start Quoted passage
Growth function $\tau_{\mathcal{H}}(m)$ lower bound I have been working on this problem for a long time and I would like some help. They ask me to find for each $ n $ a hypothesis class $ \mathcal {H} \subset \{\pm 1 \}^{\mathbb {N}} $ with $ n $ elements such that the growth function is $ \tau_{\mathcal{H}}(m) =\min\{ m+1,n \}$. And they ask me to prove that in general $\tau_{\mathcal{H}}(m) \geqslant \min\{ m+1,n \}$ if $|\mathcal{H}|=n$.
I have worked with the indicator functions of the sets $\{1\}, \{2\},\ldots, \{n\}$ and $\{1\}, \{1,2\},\ldots, \{1,2,\ldots,n\}$ but in no case have I obtained results. I would appreciate if you could help me.
end Quoted passage
start Information shown
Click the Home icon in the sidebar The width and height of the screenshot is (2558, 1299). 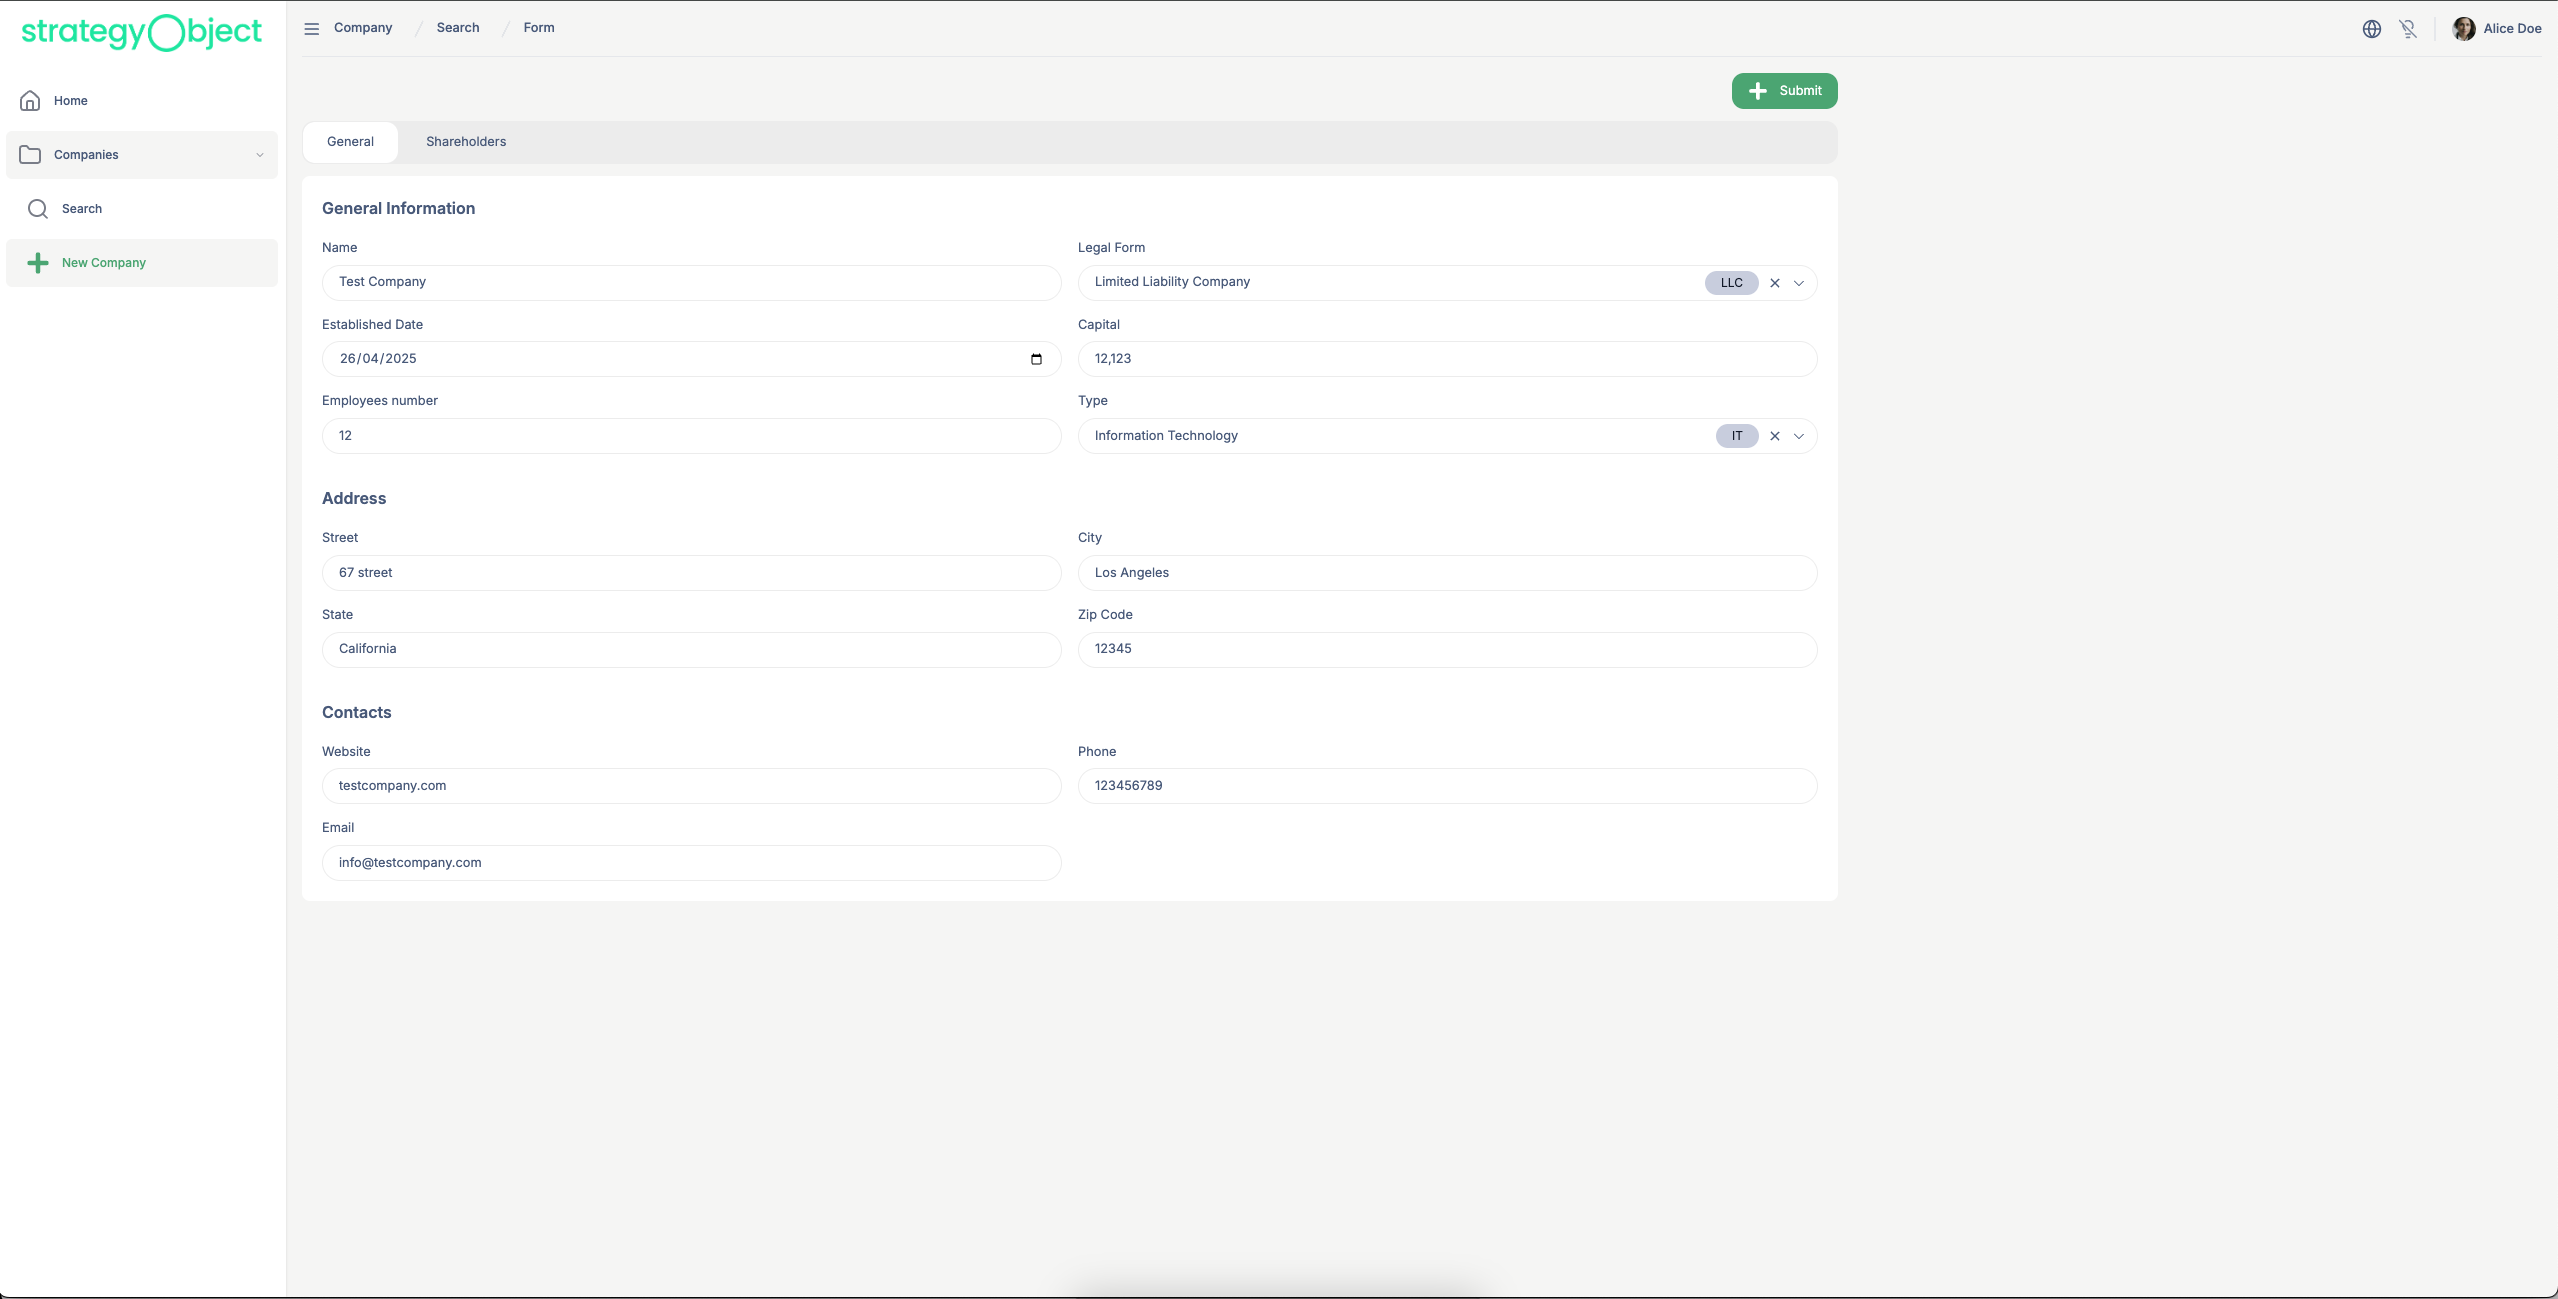tap(31, 101)
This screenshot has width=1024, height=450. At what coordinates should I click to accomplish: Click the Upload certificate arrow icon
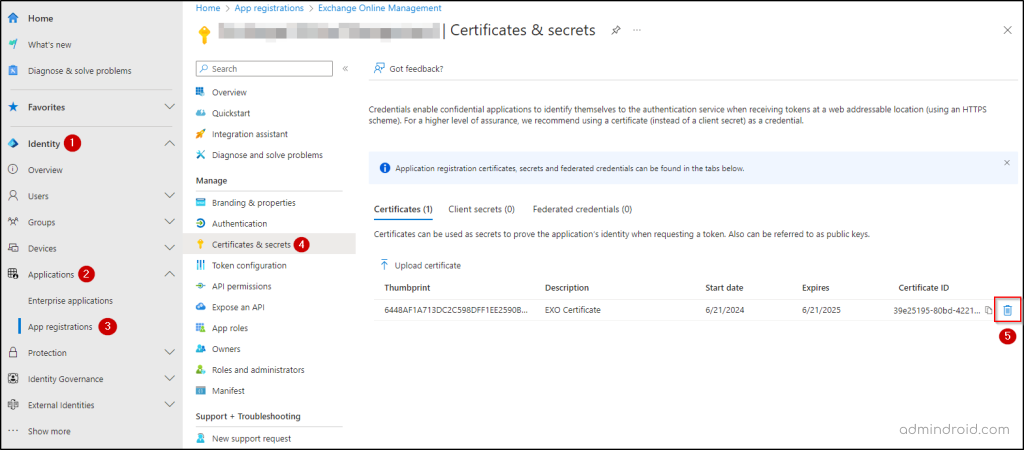(x=384, y=265)
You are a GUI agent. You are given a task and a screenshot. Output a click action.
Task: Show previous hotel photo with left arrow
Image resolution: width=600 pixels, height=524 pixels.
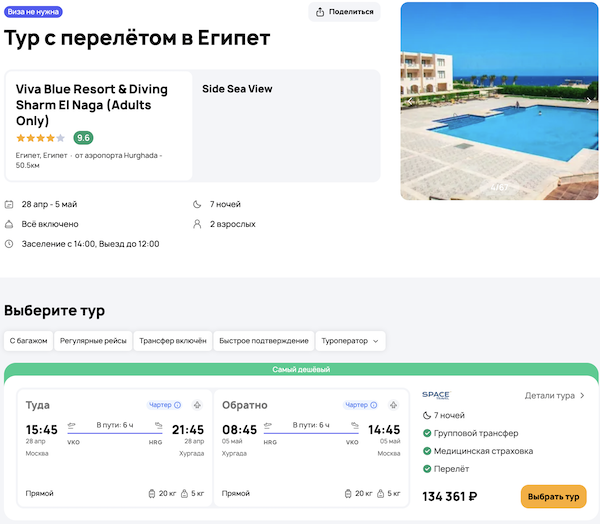410,101
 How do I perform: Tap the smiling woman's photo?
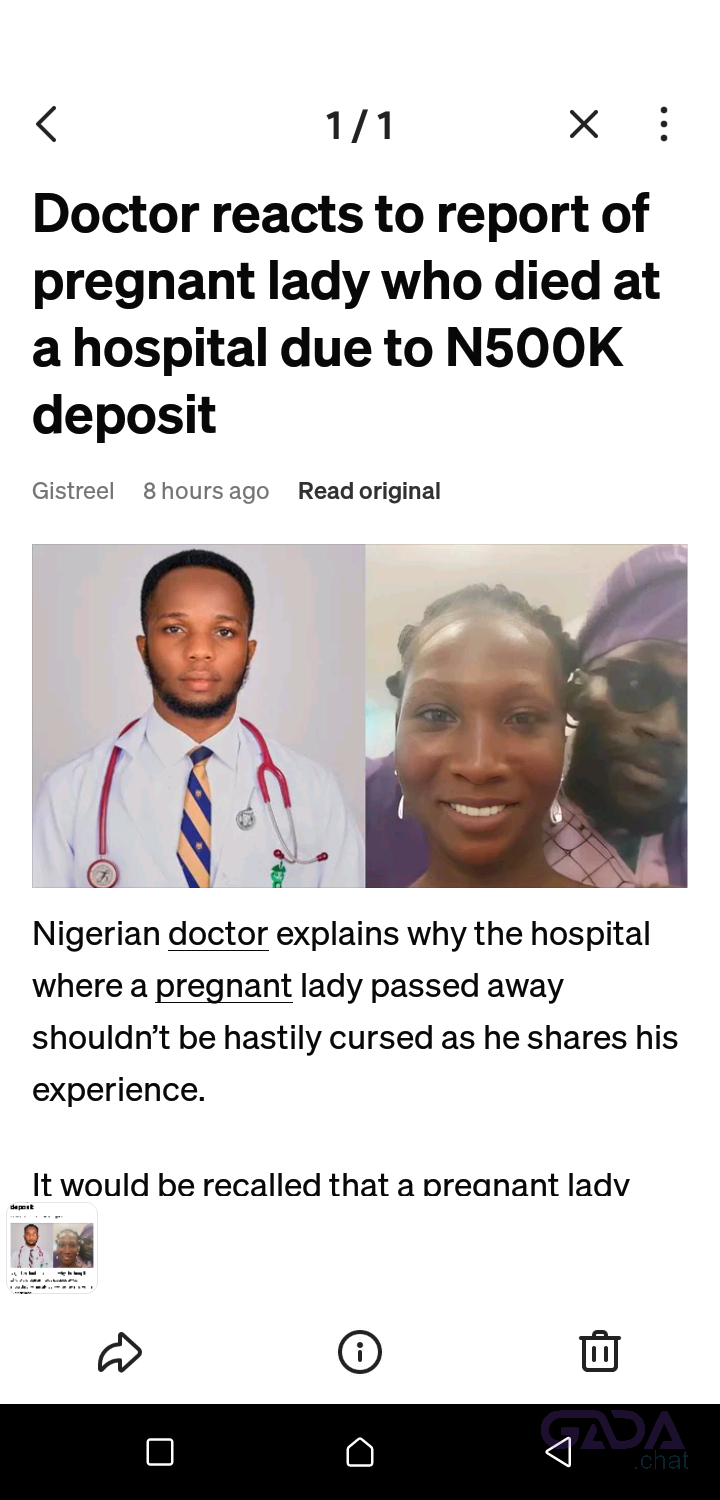pos(526,716)
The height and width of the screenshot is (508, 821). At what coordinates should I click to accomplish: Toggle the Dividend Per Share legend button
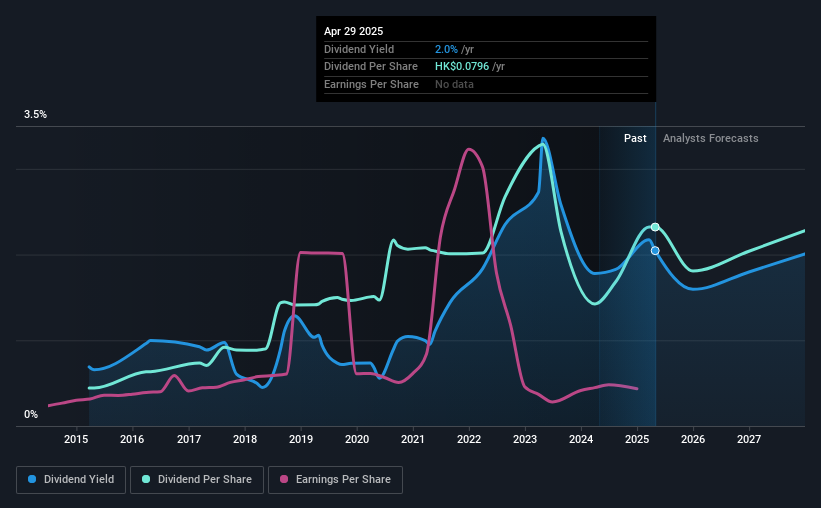[x=197, y=480]
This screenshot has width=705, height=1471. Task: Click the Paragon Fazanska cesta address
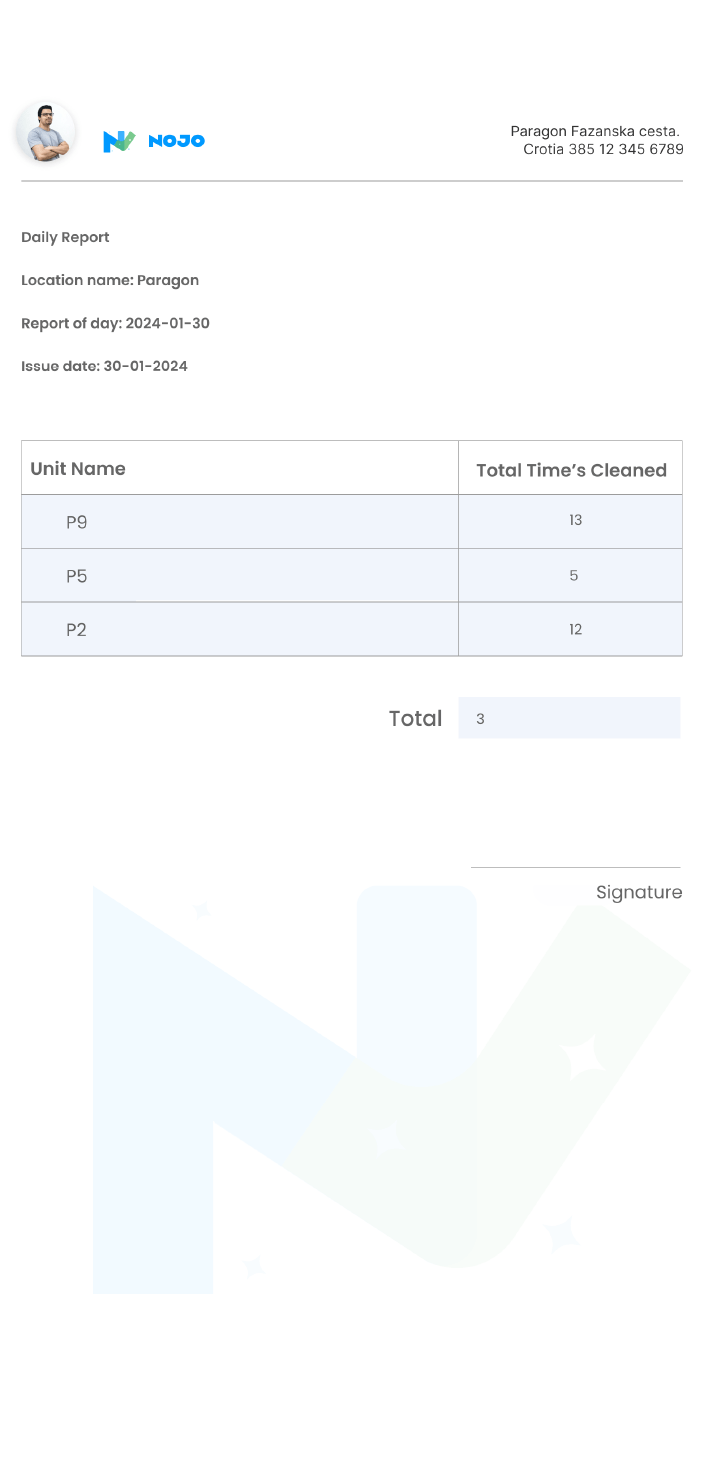[x=595, y=131]
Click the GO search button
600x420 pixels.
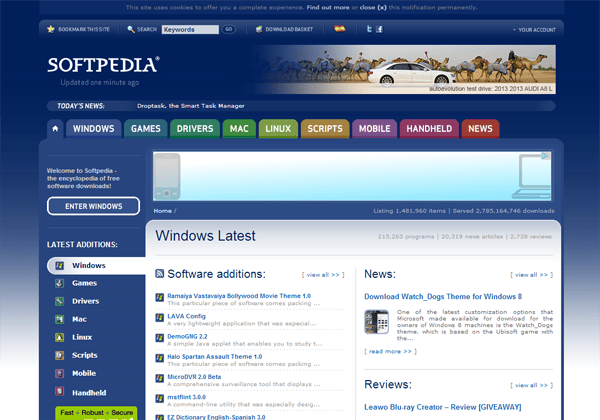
end Information shown
-- Problem to work on --
Reproduce word for word the stretch of the growth function question above from "I have worked" through "could help me.".

-- Answer --
I have worked with the indicator functions of the sets $\{1\}, \{2\},\ldots, \{n\}$ and $\{1\}, \{1,2\},\ldots, \{1,2,\ldots,n\}$ but in no case have I obtained results. I would appreciate if you could help me.